There are two major themes, which underpin the MA during years 1 & 2:

  • i. The course follows the large body of research that directs the practitioner to the client/counsellor relationship as a major vehicle for change and 
  • ii. Because of the wide range of professional backgrounds represented by its members, the course has the transferability of skills and knowledge as a major focus.

The course modules collectively provide a full professional training focusing on:

  • a critical and broad understanding of counselling theory
  • personal development and enhanced self-awareness
  • working in differing counselling settings, both long-term and short-term, with a range of presenting client issues
  • an understanding of the impact of lifespan issues and social context on the counselling relationship
  • an advanced understanding of the demands of effective and ethical practice
  • research awareness

Additional course information

BPS Graduate Route for qualification as a Counselling Psychologist

The MA Counselling meets certain requirements of the British Psychological Society qualification in Counselling Psychology, for those students with a psychology degree. For further information, check the BPS website: www.bps.org.uk/qualifications 

The following videos contain more information about the course:

Counselling Research Excerpt from keynote by Peter Jenkins, Director of MA Counselling, at the School of Education Student Research Conference, July 2011. For full keynote (30 minutes), click here.

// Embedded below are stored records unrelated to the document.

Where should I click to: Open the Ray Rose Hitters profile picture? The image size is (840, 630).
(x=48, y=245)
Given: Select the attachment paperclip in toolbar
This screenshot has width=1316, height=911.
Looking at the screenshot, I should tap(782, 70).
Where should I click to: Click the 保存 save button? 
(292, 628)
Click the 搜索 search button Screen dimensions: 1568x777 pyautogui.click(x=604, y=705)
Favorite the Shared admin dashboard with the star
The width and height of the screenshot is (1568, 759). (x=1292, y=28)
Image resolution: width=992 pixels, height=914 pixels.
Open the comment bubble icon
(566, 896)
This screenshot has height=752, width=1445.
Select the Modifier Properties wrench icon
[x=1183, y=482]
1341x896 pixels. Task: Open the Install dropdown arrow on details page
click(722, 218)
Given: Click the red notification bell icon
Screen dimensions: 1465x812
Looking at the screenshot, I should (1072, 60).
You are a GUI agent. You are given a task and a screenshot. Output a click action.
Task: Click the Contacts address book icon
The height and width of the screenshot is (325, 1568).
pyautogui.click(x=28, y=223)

Why choose an integrative course?

Student support with placements

Personal development

Using Emotional Freedom Techniques within an integrative model

Working as a counsellor after qualifying

The process of being a counselling student

Working as a counselling student on placement

Teaching and learning

Attendance

The 2014 MA intake (years 1 and 2) will take place from on Wednesdays from 12.20pm to 7.30pm.

Autumn term

Introductory weekend: Saturday 6 - Sunday 7 September 2014 (2 days)

Wednesday 10 September - Wednesday 10 December 2014 (13 days) 

Spring term

Wednesday 7 January - Wednesday 25 March 2015 (11 days)

Year 1 PD Weekend: Saturday 21 - Sunday 22 February (2 days)

Summer Term

Wednesday 15 April - Wednesday 13 May 2015 (5 days)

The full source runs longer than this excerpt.